Kebiasaan selama ini, di tingkat atas persiapan alokasi dana pendidikan selalu bagus. Tapi implemntasinya selalu salah. Apa yang ditemukan KPK berkaitan dengan penyimpangan-penyimpangan jelas punya implikasi.
Kalau hal tersebut dibiarkan maka akan menjadi fraud (kecurangan, penyelewengan, dan penggelapan) yang bisa berkembang dan dikategorikan sebagai tindak pidana korupsi (tipikor). "Makanya harus kita cegah itu," imbuhnya.
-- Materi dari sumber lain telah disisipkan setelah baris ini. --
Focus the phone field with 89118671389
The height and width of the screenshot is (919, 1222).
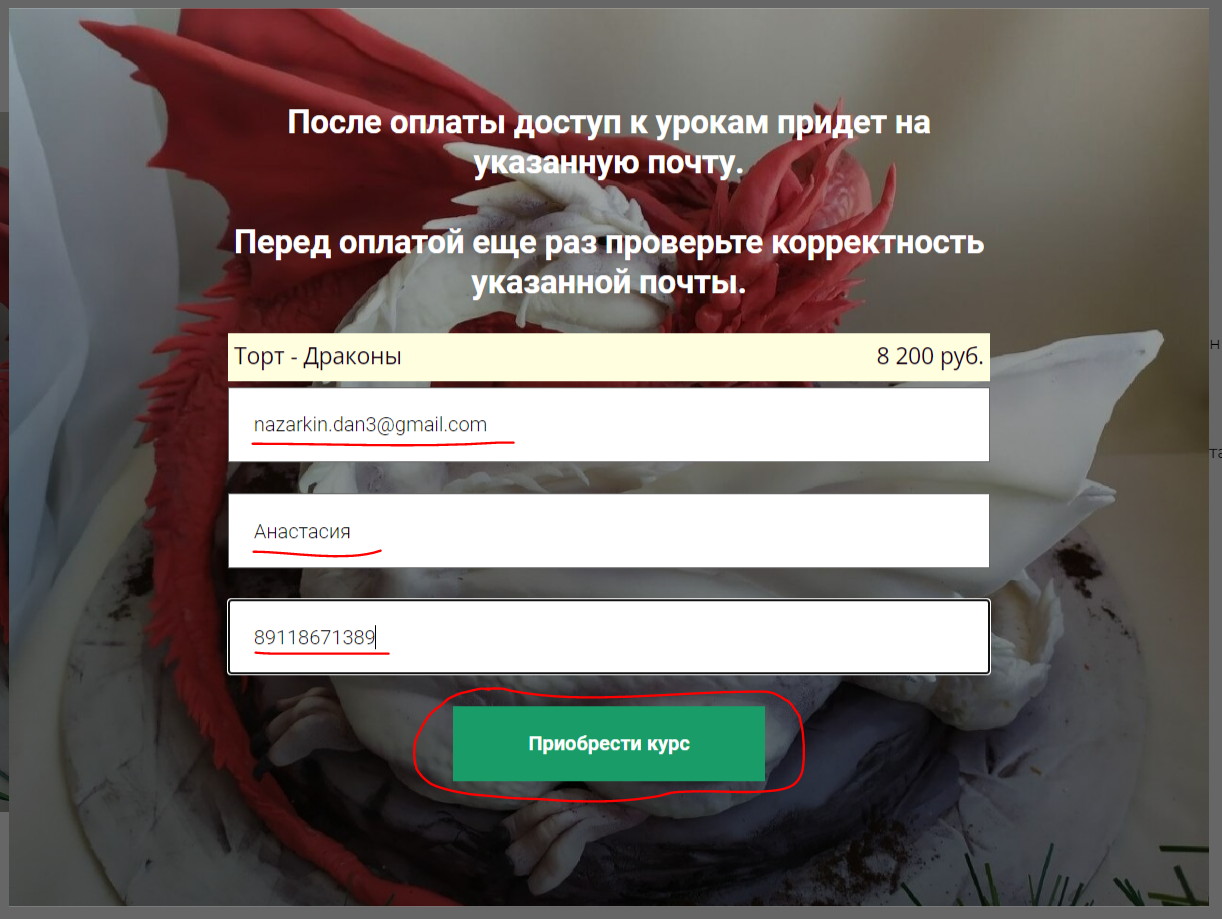point(608,637)
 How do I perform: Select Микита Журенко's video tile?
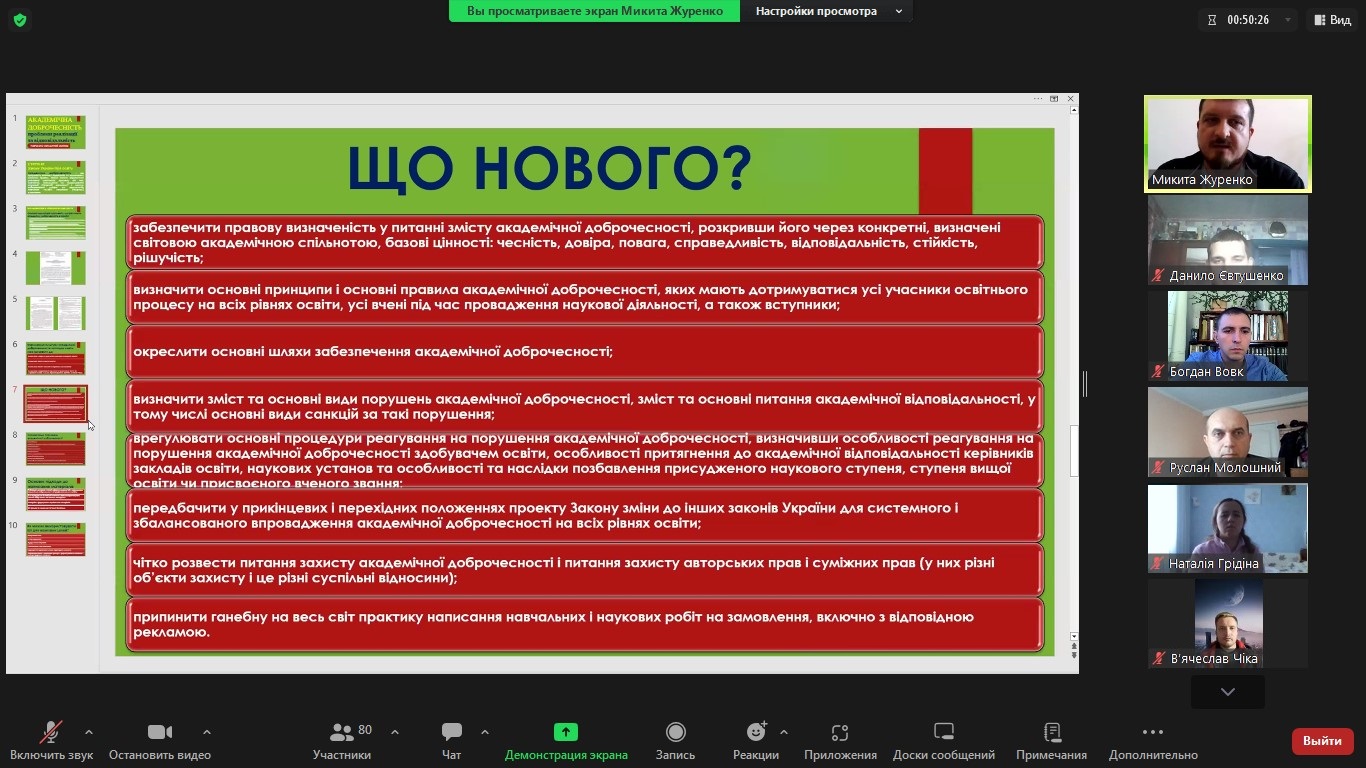[x=1227, y=143]
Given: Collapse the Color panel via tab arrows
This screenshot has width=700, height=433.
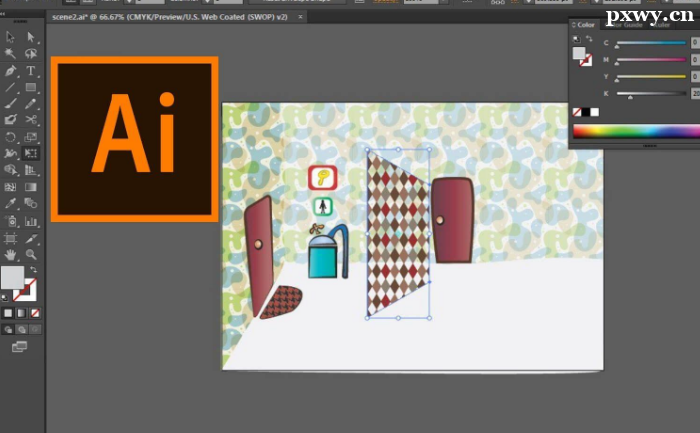Looking at the screenshot, I should click(574, 24).
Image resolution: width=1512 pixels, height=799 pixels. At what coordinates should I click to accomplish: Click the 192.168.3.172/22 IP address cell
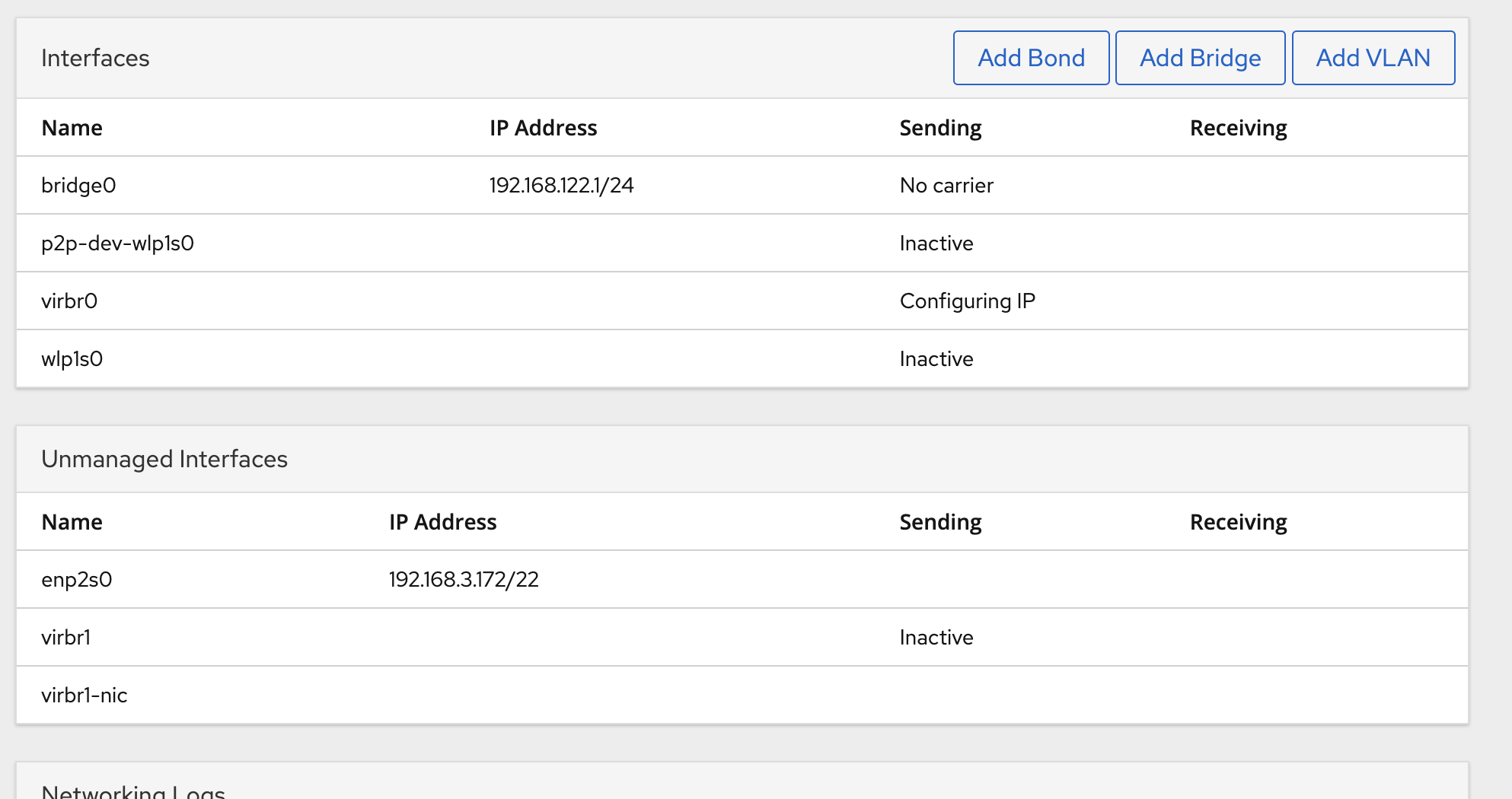(464, 579)
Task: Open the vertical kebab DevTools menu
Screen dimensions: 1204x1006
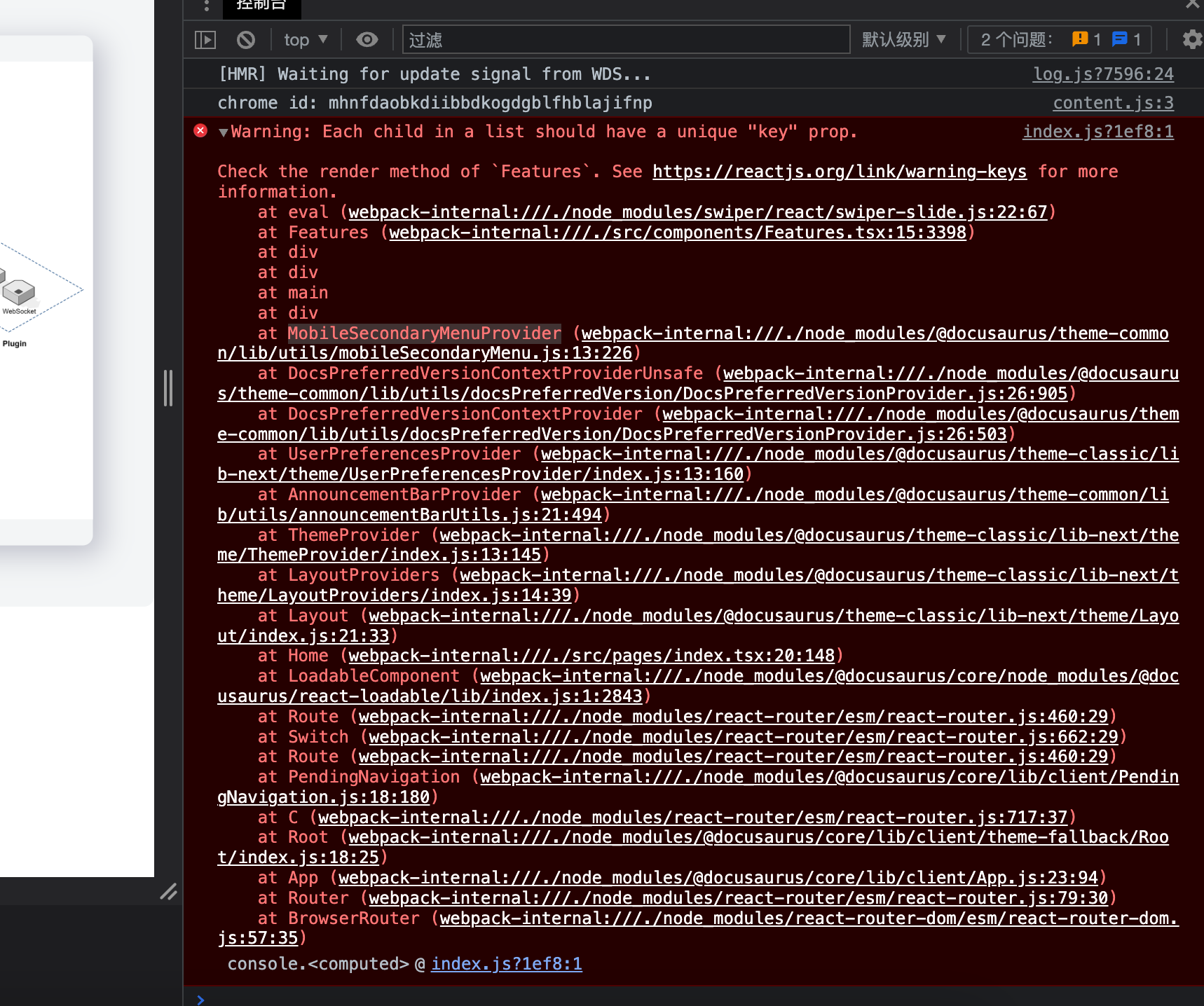Action: (x=206, y=6)

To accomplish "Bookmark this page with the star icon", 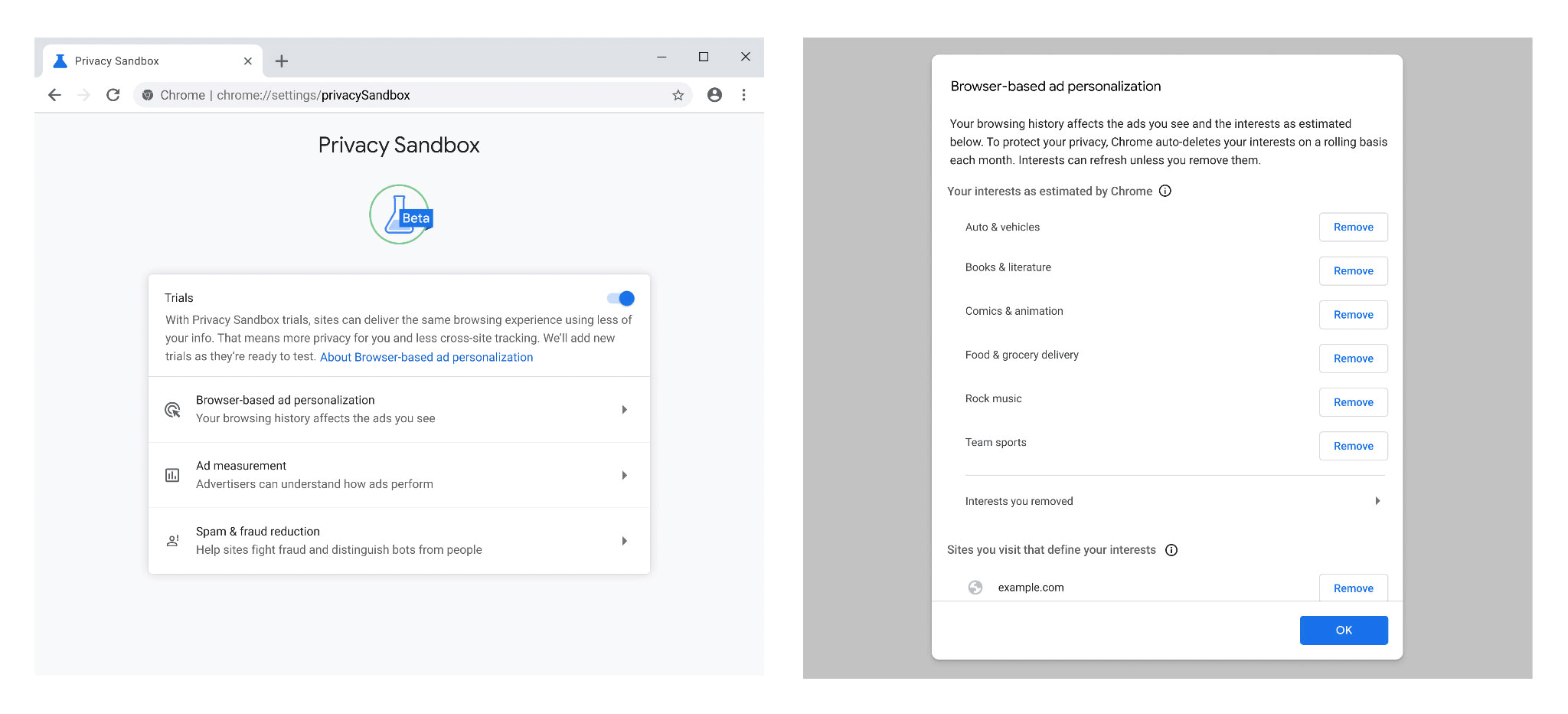I will click(678, 95).
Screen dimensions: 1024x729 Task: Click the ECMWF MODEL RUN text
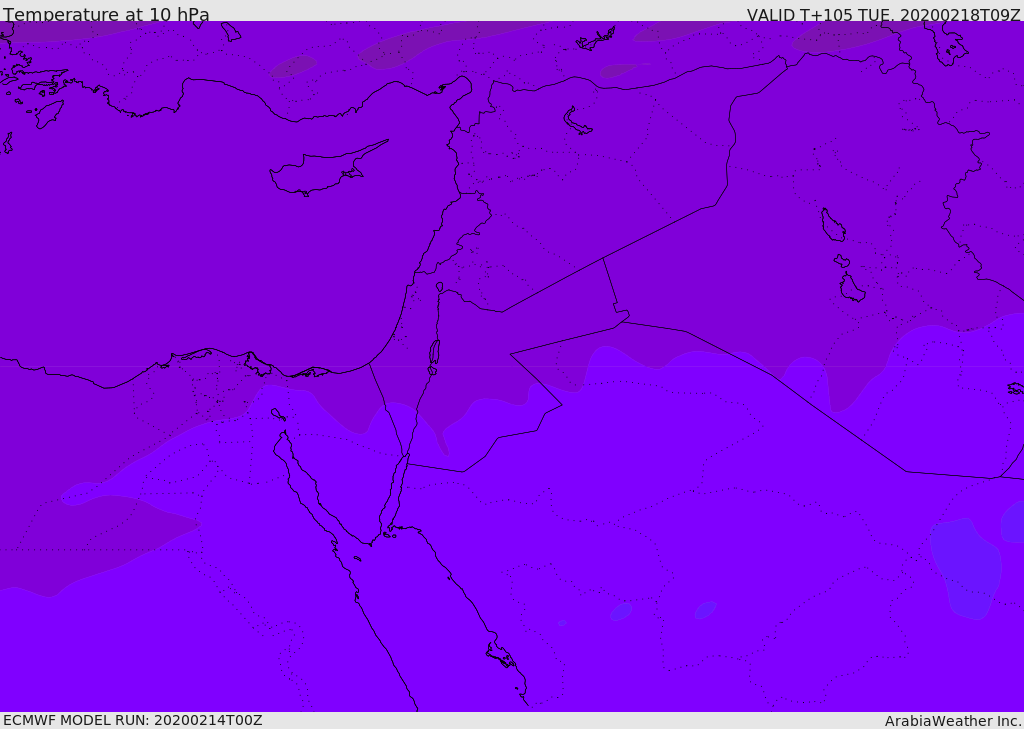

Pendiri Anti Corruption Committee (ACC) Makassar ini menyatakan, sinergi pencegahan dan penindakan harus terus ditingkatkan. Dia menceritakan alasan pencegahan begitu penting menegani dana pendidikan.
Ketika uang itu terlanjur dikorup dan KPK melakukan penindakan hingga tingkatan pengadilan penyelamatan uang negara dan kerugian negara tidak segampang dan sebesar yang bisa dilakukan di pencegahan.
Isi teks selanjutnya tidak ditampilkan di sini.